## DESCRIPTION OF THE TASK
A single number is required: the count of lines in the records below that contain the word "computer".

<<<<

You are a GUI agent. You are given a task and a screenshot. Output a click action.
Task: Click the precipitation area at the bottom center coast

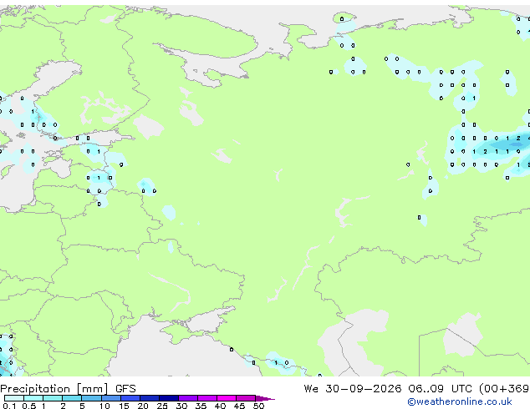[280, 361]
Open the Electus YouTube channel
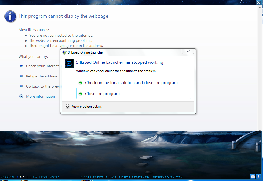This screenshot has height=181, width=263. pyautogui.click(x=253, y=176)
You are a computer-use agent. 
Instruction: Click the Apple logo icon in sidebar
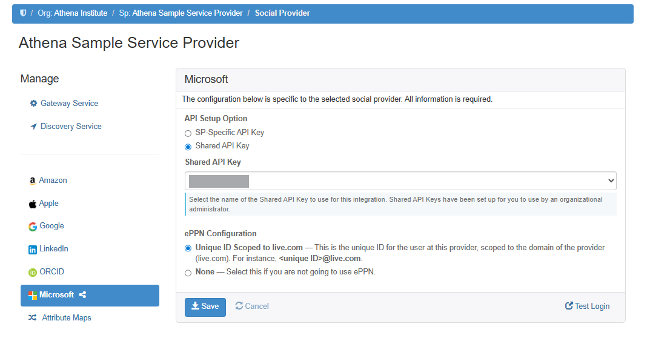pyautogui.click(x=33, y=204)
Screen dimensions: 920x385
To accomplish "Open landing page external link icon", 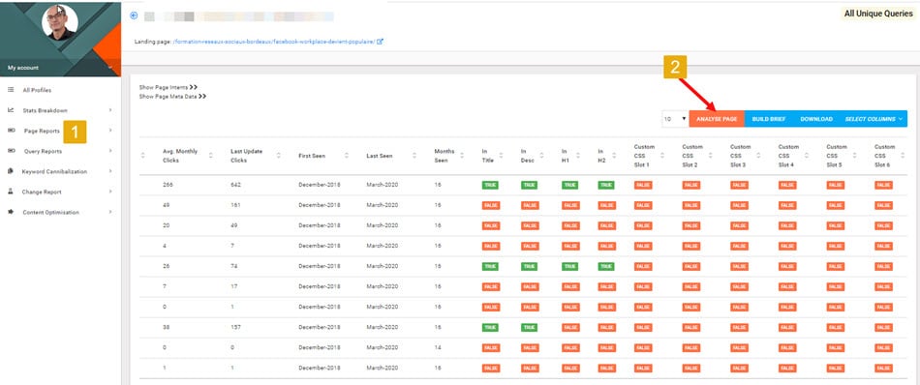I will click(381, 42).
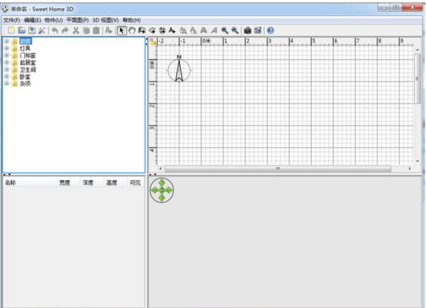The image size is (426, 308).
Task: Expand the 卫生间 category node
Action: point(6,70)
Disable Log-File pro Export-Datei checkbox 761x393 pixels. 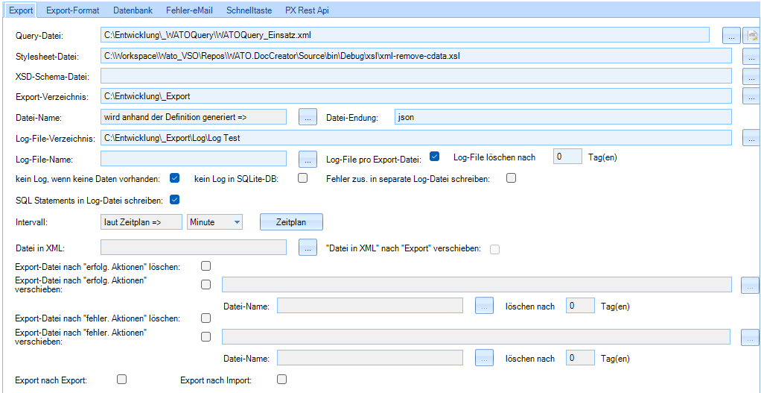pyautogui.click(x=435, y=157)
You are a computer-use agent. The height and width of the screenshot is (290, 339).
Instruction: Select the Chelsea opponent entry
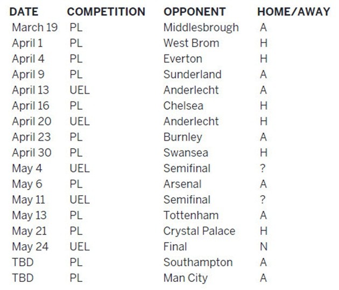[x=183, y=106]
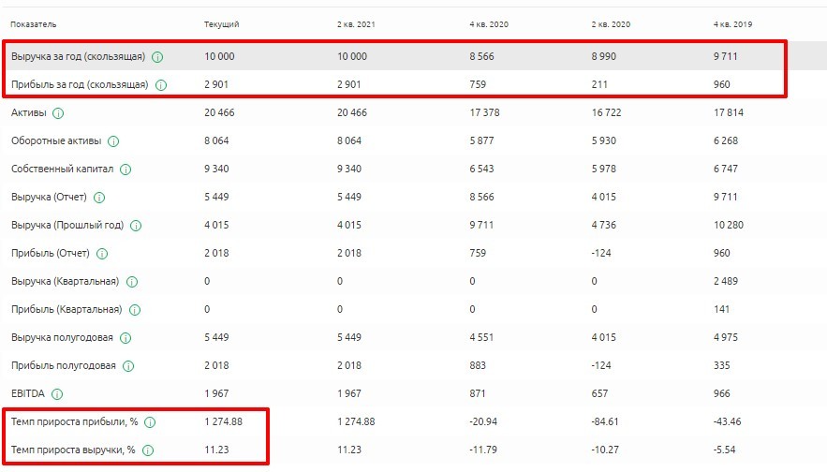Click info icon next to Активы
The width and height of the screenshot is (827, 472).
pyautogui.click(x=58, y=113)
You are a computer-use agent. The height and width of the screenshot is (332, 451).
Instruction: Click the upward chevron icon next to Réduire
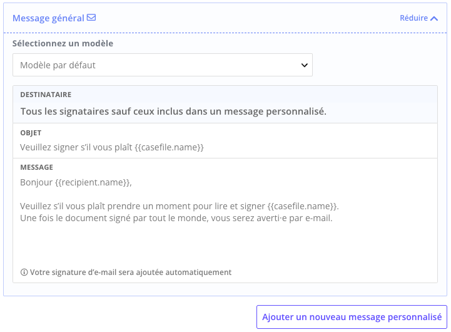point(434,18)
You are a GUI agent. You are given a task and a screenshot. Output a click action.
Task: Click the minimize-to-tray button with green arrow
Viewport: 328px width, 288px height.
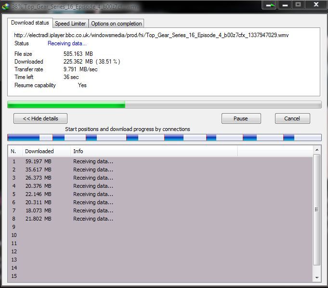[270, 5]
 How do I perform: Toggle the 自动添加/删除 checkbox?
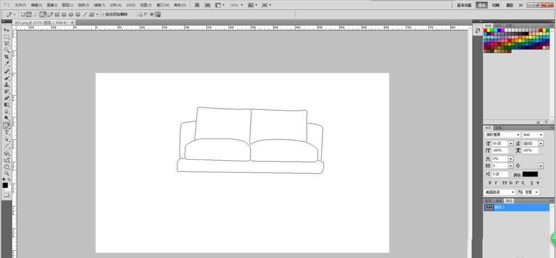(103, 14)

>>>>

## EXERCISE ANSWER
3